Edward M. Tart, who was shot at Aynor in this County about 8 o’clock on Saturday night, September 19th, contrary to the expectations held out at first by his physicians, died on Wednesday of last week from the effects of the wound in the head. Hub Johnson, the Town Marshall of Aynor, and Pearson F. Speers, the latter it was said having been pressed in to assist the Marshall, were both placed in Jail on Sunday following the killing and on the same day made bail in the sum of $1,000.00 each, the charge against them at that time being assault and battery with intent to kill. Later, on Tuesday of last week, when hope of Tart’s living was given up, they were re-arrested by D. C. Johnson, Deputy Sheriff, and placed again in jail. Sometime during the night of the day on which Tart died, Coroner V. D. Johnson was notified to hold an inquest and the Coroner went with Sheriff J. A. Lewis to Aynor last Thursday morning where the inquest was held, the Jury returning a verdict that Edward rM. (sic) Tart came to his death from a pistol shot at the hands of Pearson F. Speers, Hub Johnson being an accessory thereto.

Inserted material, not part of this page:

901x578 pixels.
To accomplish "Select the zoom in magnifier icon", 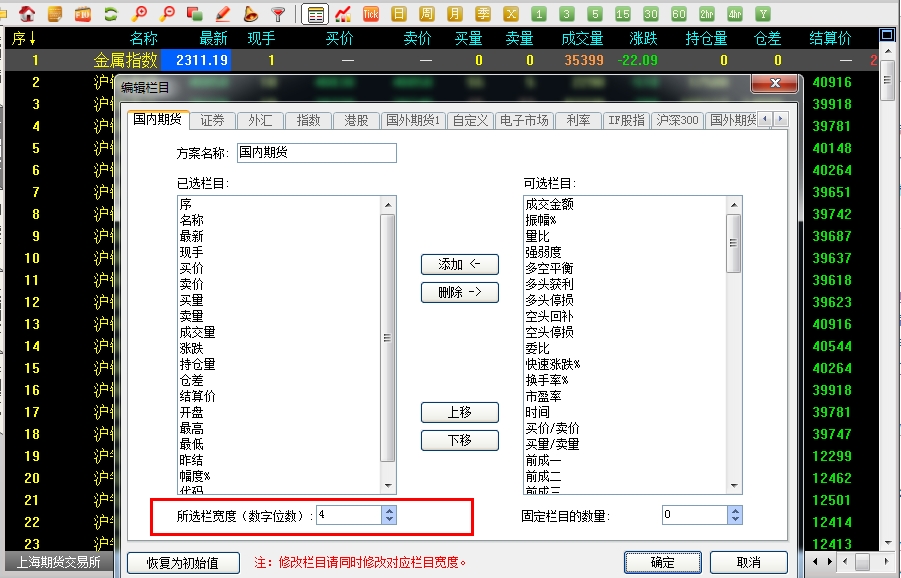I will pyautogui.click(x=139, y=11).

On the night preceding the holding of the inquest, Coy McKenzie had been arrested and placed in jail, it is supposed as an accessory, but when the Coroner’s Jury failed to implicate McKenzie in the killing, it is stated that he was released by the Sheriff. The inquest was held by the Coroner in the open lot near the store of J. T. Shelly, in the presence of a large crowd of people who gathered to hear the proceedings; most of those there seemed to be shocked by the terrible occurrence. No expressions were heard by any of these people either for or against the parties charged with the crime. There seemed to be some impression among the people that Edward Tart had probably used profane language while on the streets that day and that there had been some previous ill feeling between Johnson or Speers and the deceased, and it was known that the only ground upon which the Town Marshal had to put Tart under arrest was a mere charge of disorderly conduct. It also appears that Tart in company with his brother and his father had started for home and were on their way out of town when they were halted by the Marshall by the side of the road.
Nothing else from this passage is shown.